No Selling Security Holder has held any position or office or had any
other material relationship with the Company or any of its affiliates within
the past three years other than CIBC Oppenheimer Corp., which received a
finder's fee in connection with the sale of the Series A Stock and Warrants.
THESE SECURITIES INVOLVE A HIGH DEGREE OF RISK. SEE "RISK FACTORS,"
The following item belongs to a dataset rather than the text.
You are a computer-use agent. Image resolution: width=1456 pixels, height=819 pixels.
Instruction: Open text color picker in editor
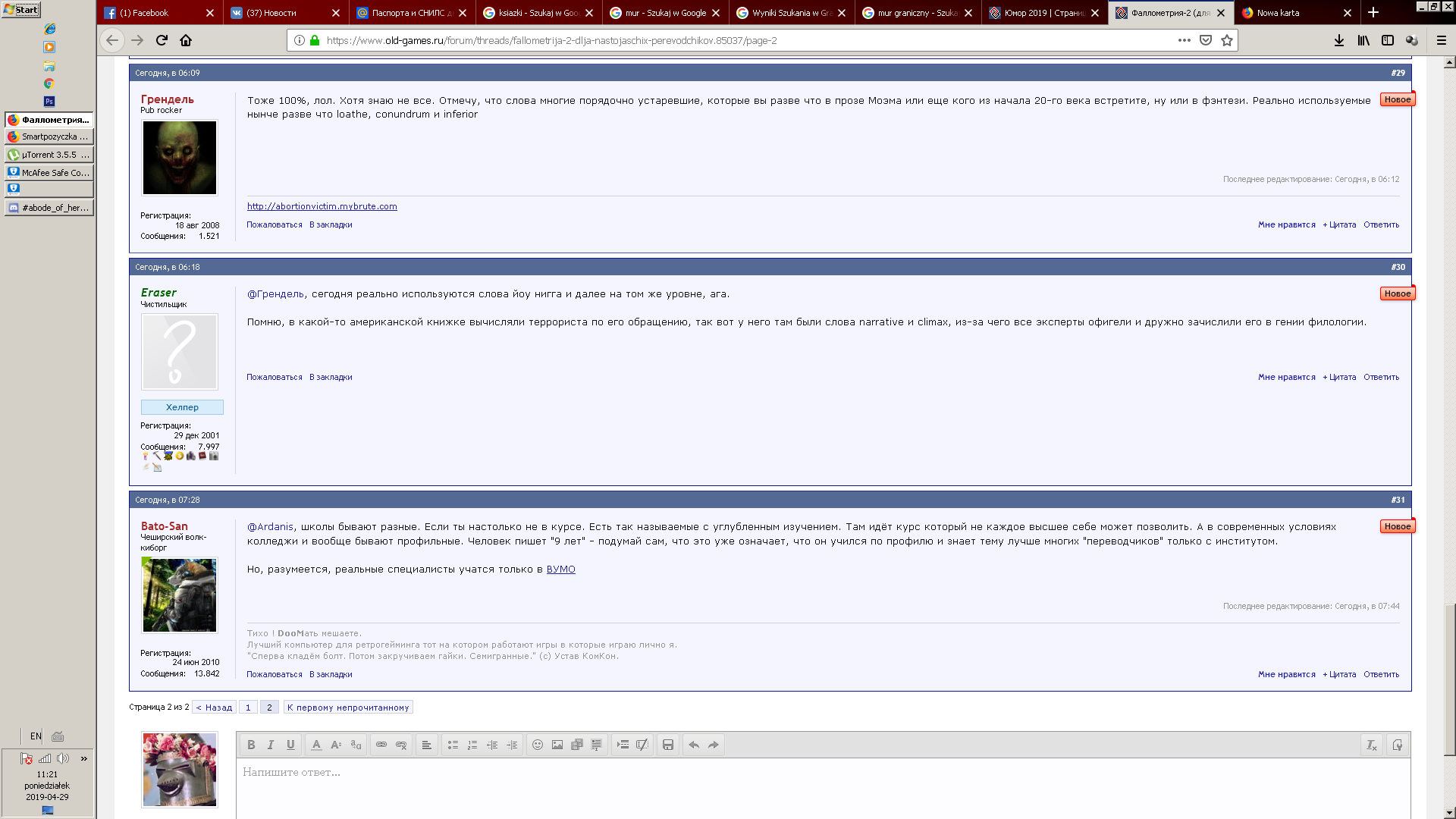coord(316,745)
COMMENCING ON PAGE 4 OF THE PROSPECTUS FOR A DISCUSSION OF CERTAIN FACTORS
THAT SHOULD BE CONSIDERED BY PROSPECTIVE PURCHASERS OF THE SECURITIES OFFERED
HEREBY.
THESE SECURITIES HAVE NOT BEEN APPROVED OR DISAPPROVED BY THE SECURITIES
AND EXCHANGE COMMISSION OR ANY STATE SECURITIES COMMISSION NOR HAS THE
SECURITIES AND EXCHANGE COMMISSION OR ANY STATE SECURITIES COMMISSION PASSED
UPON THE ACCURACY OR ADEQUACY OF THIS PROSPECTUS. ANY REPRESENTATION TO THE
CONTRARY IS A CRIMINAL OFFENSE.
The date of this Prospectus Supplement is March 12, 1999.